Hello! My name is Kayla Lynch. I am a wife and mother of two, and I have worked for I Pour Life for almost four years in our LifeStrengths department. I graduated with my degree in Psychology and Christian Studies and began my journey in the foster care system. I worked as a summer staff member for Good Samaritan Boys Ranch in college. Here, I was introduced to residential living. Out of college, I worked in mental health services before accepting a position at Missouri Baptist Children’s Home (MBCH) as a residential specialist supervisor. While at MBCH, I began diving into trauma-informed care and was introduced to Trust Based Relational Intervention (TBRI). My knowledge of trauma comes from my experiences; therefore, I am not an expert. I am passionate about the importance of trauma-informed care. So, before diving into my experience with TBRI, let’s talk about trauma-informed care.
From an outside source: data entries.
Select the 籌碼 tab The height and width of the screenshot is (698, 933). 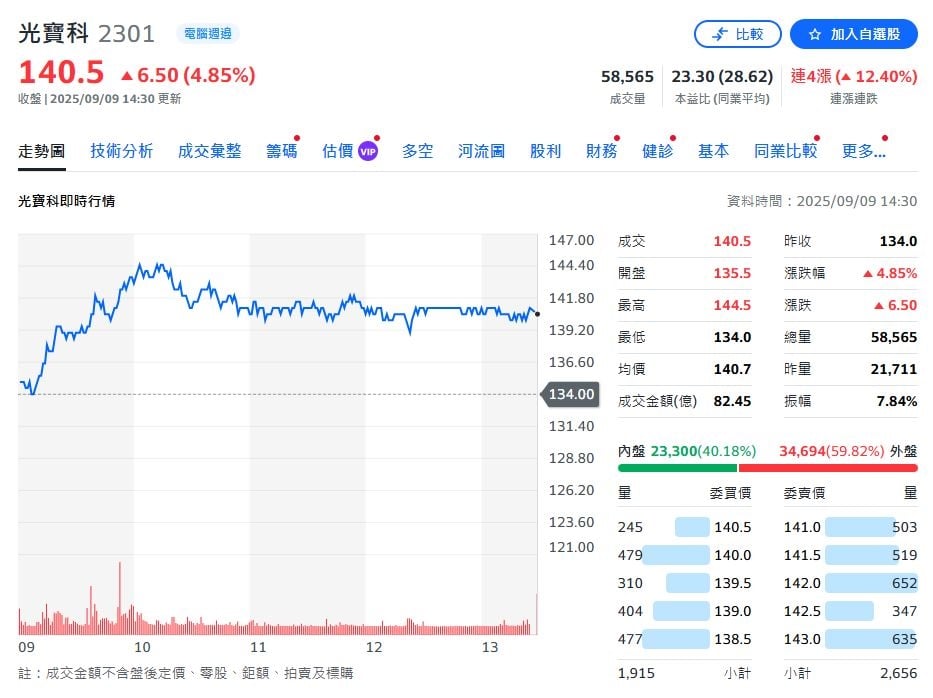[x=281, y=150]
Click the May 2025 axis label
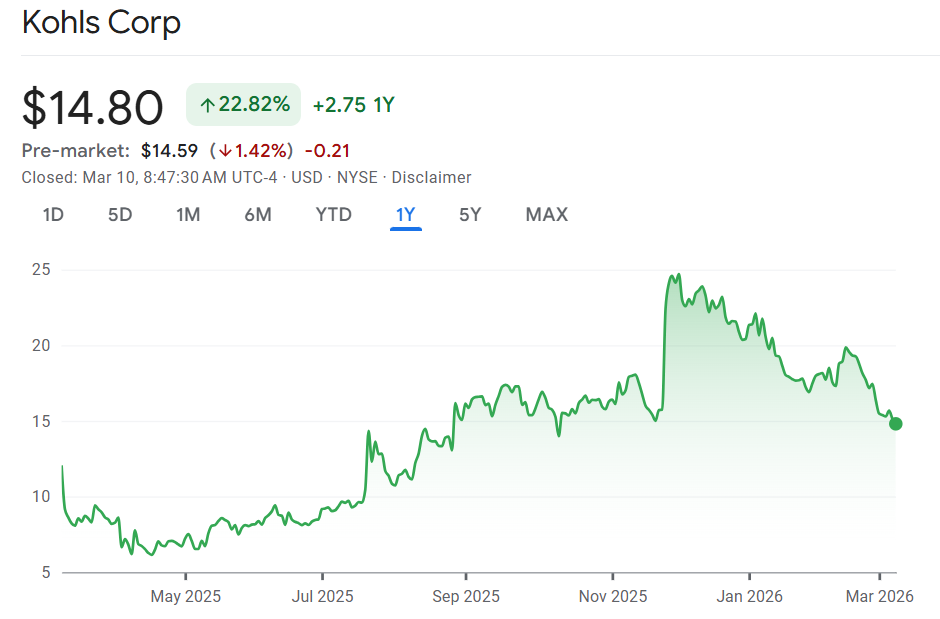This screenshot has width=940, height=619. point(186,596)
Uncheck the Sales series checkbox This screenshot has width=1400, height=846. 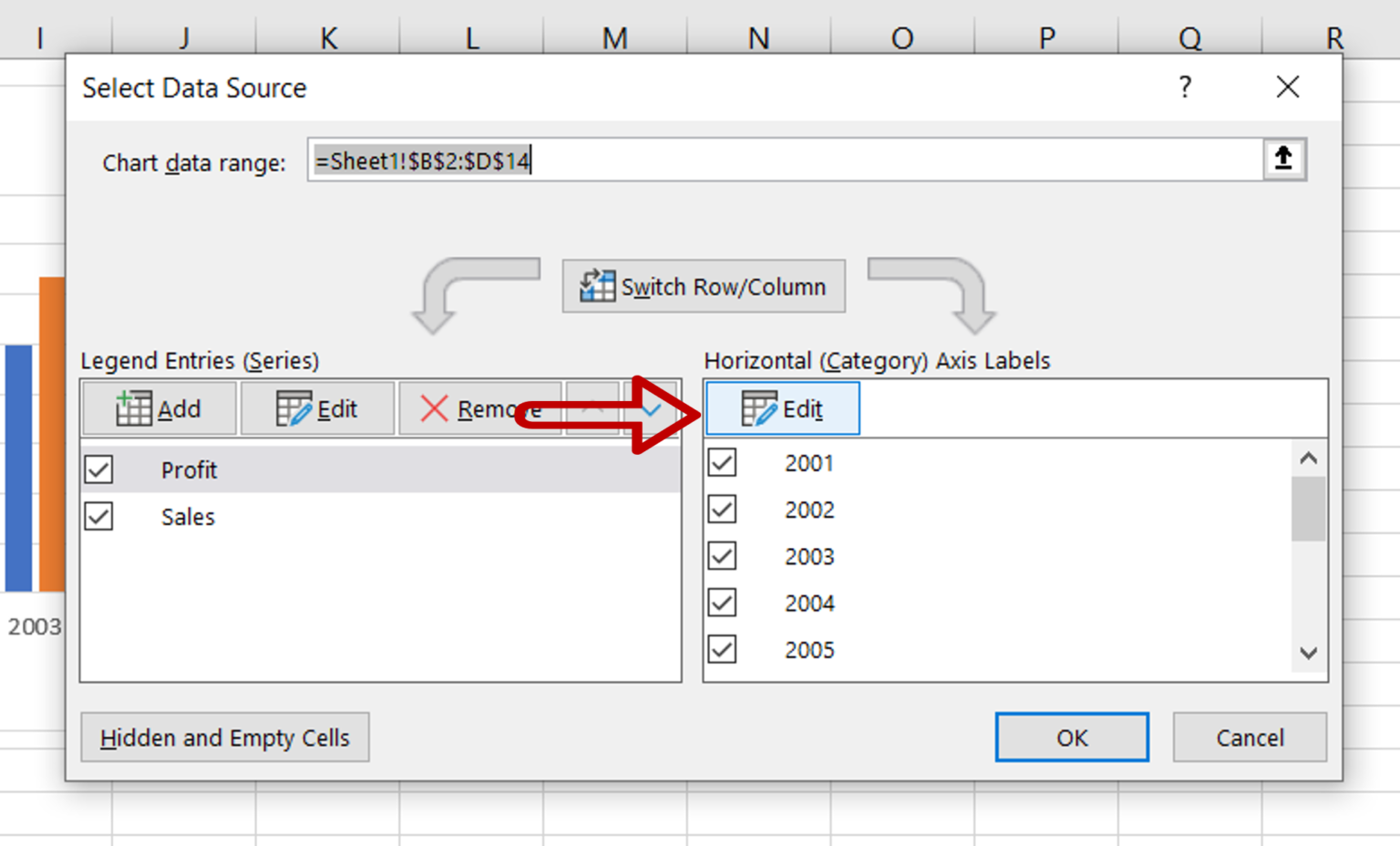[98, 516]
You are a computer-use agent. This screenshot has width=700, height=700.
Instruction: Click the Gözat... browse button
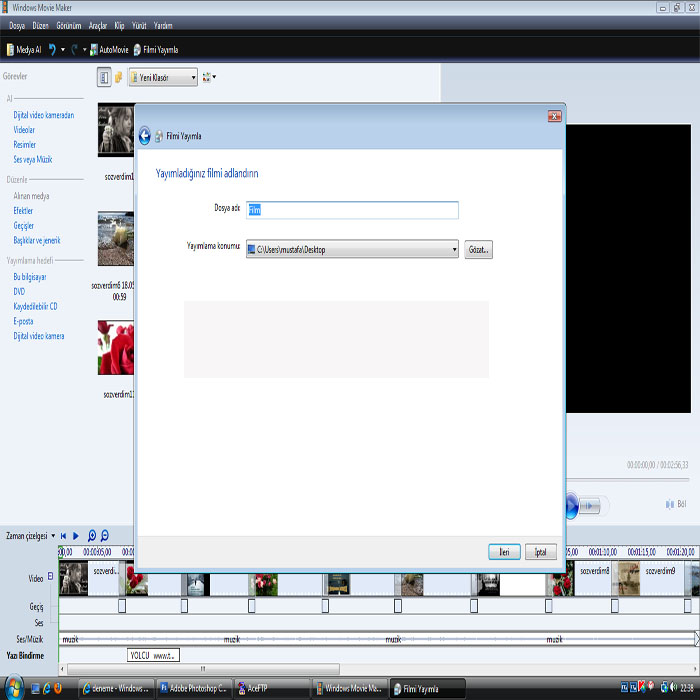478,250
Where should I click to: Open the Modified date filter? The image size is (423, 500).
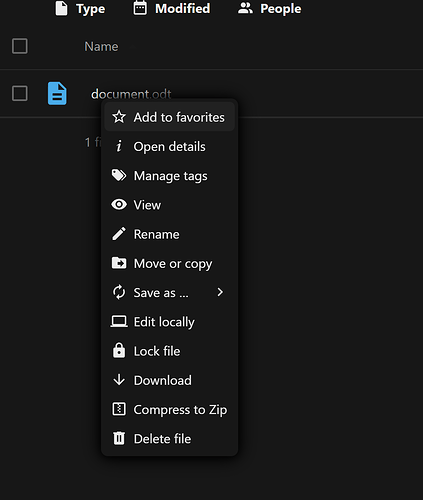tap(172, 9)
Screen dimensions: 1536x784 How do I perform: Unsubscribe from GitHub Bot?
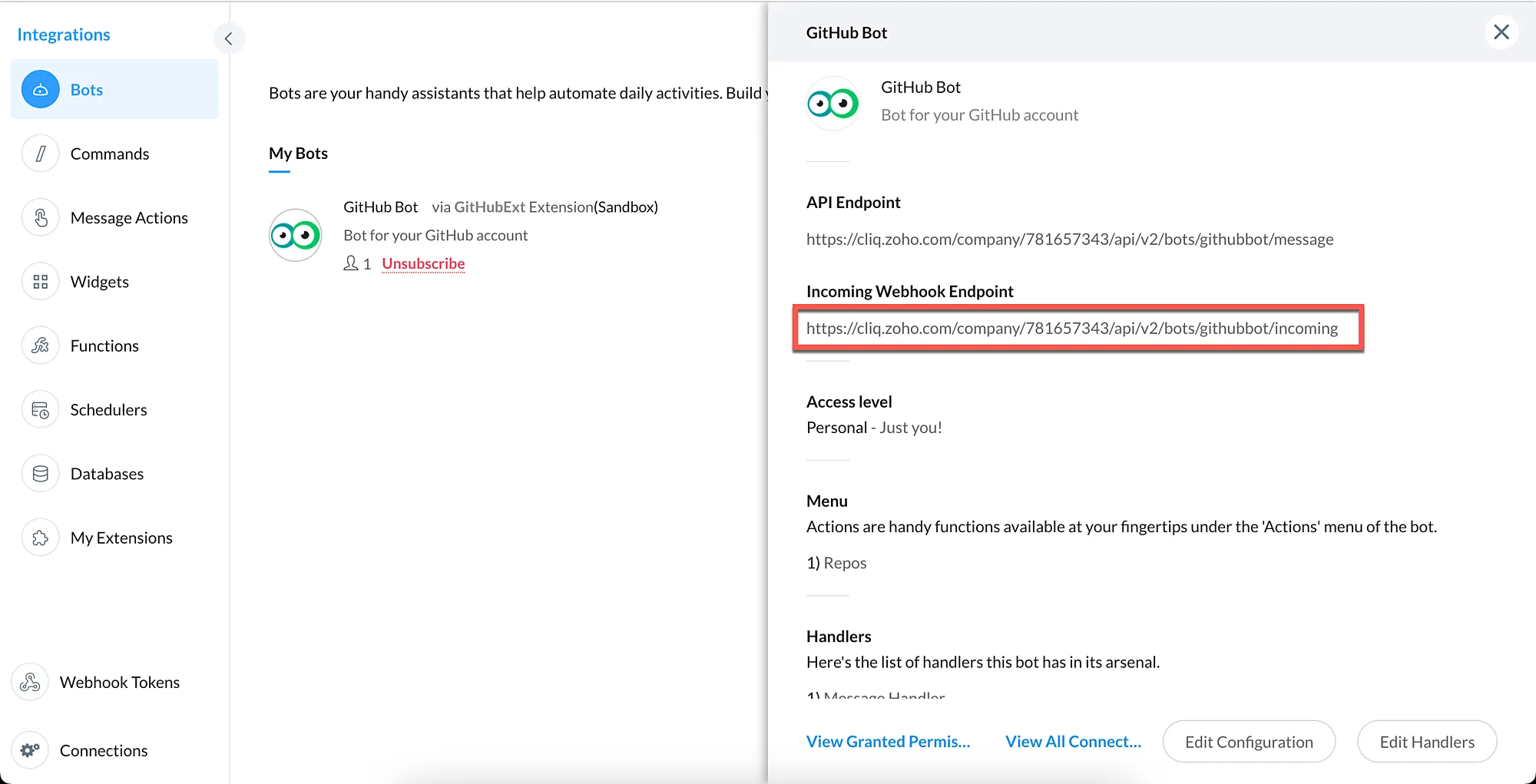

Trauma Informed Care is an approach that leads with the understanding that a person is more likely to have experienced trauma in their life than not experienced trauma at all. So with this approach, you bring a sense of sensitivity when interacting with others. This approach has become critical when working with at-risk youth. All of our population has experienced trauma in some way. Whether through abandonment, abuse, neglect, homelessness, or even just entering the foster care system and gaining the label of “foster youth,” their trauma affects their outlook, behavior, and brain processes. So when coaching, we approach all our youth with this critical trauma-informed approach. I believe that this approach brings dignity, understanding, and necessary gentleness.
There are so many incredible trauma tools, but at I Pour Life, we have spent time learning and utilizing the Trust-Based Relational Intervention or TBRI. Instead of explaining TBRI in my own words, I found this definition: “TBRI is an attachment-based, trauma-informed intervention designed to meet vulnerable children’s complex needs. TBRI uses Empowering Principles to address physical needs, Connecting Principles for attachment needs, and Correcting Principles to disarm fear-based behaviors. While the intervention is based on years of attachment, sensory processing, and neuroscience research, the heartbeat of TBRI is connection.” I have seen firsthand how powerful the TBRI approach can be for foster youth. Focusing on building safety first and having a mindset of healing hurts allows youth to have a trusting adult relationship for maybe the first time. There are so many incredible pieces of training around TBRI that you can find at child.tcu.edu.
When it comes to our LifeCoaching model, understanding trauma and having tools like TBRI to build safety and meet needs is essential. I have been in conversations with my youth where they have expressed how hard it is to trust adults. In coaching, a meeting is pointless if you don’t have the trust of the youth. I remember a youth I coached for over a year and working incredibly hard to build a relationship where safety was the foundation. It wasn’t until she felt safe in our relationship that I could begin pushing her towards achieving goals such as taking her HiSET.
As an organization, we believe that anyone can thrive given the right tools and environment. When trauma is acknowledged, it allows our coaches to build deeper relationships where there is an understanding that we must work hard to heal what others have hurt. Through that acknowledgment, we begin to give our youth the right tools and push them to a healthy environment to thrive. All of our youth have faced trauma in some way, but that doesn’t mean they are incapable of accomplishing their dreams. It means that we, as coaches, must work hard to learn tools such as TBRI to ensure our youth have the best support, care, and growth opportunity.